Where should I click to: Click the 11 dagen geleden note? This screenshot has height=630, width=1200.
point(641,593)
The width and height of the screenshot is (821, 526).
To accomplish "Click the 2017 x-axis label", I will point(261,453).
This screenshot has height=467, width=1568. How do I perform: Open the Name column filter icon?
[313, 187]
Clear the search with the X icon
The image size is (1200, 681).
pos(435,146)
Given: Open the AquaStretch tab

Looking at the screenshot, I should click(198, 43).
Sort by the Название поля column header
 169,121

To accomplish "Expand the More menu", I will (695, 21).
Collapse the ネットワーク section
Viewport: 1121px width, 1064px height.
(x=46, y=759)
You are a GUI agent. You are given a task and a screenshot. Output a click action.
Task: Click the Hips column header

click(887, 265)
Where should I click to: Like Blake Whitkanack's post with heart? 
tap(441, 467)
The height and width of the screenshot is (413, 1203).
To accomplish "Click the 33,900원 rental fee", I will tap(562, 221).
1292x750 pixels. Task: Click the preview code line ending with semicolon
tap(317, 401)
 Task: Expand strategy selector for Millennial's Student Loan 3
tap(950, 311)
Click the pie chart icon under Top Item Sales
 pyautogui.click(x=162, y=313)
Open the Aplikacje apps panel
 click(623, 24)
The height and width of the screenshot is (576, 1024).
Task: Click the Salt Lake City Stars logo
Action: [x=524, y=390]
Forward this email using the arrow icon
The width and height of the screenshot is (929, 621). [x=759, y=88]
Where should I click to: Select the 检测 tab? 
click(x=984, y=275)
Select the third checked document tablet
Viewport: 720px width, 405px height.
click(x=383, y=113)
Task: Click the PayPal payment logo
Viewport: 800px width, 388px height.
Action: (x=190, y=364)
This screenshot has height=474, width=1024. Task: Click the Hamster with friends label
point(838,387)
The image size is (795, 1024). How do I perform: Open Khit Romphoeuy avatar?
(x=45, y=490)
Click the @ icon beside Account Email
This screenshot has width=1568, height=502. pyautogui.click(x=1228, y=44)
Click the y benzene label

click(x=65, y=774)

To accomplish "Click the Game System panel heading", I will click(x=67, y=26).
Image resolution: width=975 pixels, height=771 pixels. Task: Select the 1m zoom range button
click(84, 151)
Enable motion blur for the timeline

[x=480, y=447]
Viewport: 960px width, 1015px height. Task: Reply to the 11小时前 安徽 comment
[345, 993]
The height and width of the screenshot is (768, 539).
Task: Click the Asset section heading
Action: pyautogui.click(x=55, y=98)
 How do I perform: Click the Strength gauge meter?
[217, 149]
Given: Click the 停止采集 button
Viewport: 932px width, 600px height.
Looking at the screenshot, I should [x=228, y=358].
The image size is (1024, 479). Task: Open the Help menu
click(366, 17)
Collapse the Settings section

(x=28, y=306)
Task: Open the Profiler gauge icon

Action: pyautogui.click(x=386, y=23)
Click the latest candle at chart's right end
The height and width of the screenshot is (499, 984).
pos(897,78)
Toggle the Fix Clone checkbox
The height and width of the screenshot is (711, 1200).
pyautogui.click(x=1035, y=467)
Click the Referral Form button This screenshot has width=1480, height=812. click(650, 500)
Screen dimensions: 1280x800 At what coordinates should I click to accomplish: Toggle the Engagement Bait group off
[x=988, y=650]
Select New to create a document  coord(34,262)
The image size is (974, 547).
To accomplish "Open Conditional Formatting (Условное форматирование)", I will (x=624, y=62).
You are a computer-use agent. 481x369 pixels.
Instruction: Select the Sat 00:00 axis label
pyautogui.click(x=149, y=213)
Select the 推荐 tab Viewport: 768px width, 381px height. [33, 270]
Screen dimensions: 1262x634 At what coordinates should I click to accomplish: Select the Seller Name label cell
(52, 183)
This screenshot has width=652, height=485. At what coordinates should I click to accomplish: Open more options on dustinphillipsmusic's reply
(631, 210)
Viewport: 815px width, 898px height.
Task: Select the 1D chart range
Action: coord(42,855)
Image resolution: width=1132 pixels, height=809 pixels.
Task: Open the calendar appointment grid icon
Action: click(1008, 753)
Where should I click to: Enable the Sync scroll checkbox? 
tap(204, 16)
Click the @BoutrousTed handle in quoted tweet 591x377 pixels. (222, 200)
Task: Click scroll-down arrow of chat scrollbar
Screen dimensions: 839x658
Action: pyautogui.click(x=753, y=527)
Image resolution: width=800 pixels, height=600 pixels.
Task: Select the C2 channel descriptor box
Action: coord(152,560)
- - - - - - -
▶ _Work task_
Where does the word "agent" appear in the listing? List each line that holds it.

▶ _Exercise result_
You are a GUI agent. You are given a task and a screenshot. Output a click action.
You are a computer-use agent. 481x369 pixels.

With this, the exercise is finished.